== ABOUT THIS EXERCISE ==
Return the lines below exactly, from the first one through the line that has "Click the 优翼". Leave out everything after it.

== DATASET CONTENT ==
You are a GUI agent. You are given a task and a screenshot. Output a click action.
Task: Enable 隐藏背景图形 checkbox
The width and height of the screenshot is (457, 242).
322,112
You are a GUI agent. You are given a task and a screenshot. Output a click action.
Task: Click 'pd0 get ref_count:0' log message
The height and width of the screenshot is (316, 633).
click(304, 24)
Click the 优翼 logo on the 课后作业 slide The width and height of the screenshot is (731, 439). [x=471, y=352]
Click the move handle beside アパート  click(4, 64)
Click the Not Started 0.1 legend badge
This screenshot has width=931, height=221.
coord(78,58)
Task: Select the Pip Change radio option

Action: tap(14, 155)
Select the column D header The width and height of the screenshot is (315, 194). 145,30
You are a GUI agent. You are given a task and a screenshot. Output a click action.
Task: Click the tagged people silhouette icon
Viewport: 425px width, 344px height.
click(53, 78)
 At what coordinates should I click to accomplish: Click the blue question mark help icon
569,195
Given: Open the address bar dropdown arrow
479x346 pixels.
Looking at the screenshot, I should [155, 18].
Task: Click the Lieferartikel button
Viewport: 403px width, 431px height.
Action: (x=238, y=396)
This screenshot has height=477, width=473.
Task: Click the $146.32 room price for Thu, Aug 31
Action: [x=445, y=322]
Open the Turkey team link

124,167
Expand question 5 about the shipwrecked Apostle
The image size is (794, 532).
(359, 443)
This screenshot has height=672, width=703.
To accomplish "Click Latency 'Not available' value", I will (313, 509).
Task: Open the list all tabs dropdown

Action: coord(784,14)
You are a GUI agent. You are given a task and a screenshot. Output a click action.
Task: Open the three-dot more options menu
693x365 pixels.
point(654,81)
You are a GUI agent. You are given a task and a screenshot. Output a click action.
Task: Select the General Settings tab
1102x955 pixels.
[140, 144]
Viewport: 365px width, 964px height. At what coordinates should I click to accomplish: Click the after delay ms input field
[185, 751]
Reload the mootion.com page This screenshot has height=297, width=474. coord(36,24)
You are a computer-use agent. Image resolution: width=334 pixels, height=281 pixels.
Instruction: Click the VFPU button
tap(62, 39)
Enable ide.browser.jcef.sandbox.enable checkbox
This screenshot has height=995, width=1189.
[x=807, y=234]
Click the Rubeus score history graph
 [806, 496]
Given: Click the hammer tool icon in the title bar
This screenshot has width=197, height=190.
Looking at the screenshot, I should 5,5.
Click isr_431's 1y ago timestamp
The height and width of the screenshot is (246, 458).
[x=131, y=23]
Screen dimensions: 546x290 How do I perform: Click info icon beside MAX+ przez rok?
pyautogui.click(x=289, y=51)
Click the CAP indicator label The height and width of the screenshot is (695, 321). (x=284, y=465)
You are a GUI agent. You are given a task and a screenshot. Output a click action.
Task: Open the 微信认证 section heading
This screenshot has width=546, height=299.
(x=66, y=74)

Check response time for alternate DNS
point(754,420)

== RESPONSE FOR THIS EXERCISE ==
You are a GUI agent. You are given a task and a screenshot. Output a click action.
Task: Enable 隐藏背景图形 checkbox
The width and height of the screenshot is (457, 242).
322,112
You are a GUI agent. You are given a task and a screenshot. Output a click action.
Task: Click 'pd0 get ref_count:0' log message
The height and width of the screenshot is (316, 633).
click(304, 24)
Click the 优翼 logo on the 课后作业 slide The width and height of the screenshot is (731, 439). [x=471, y=352]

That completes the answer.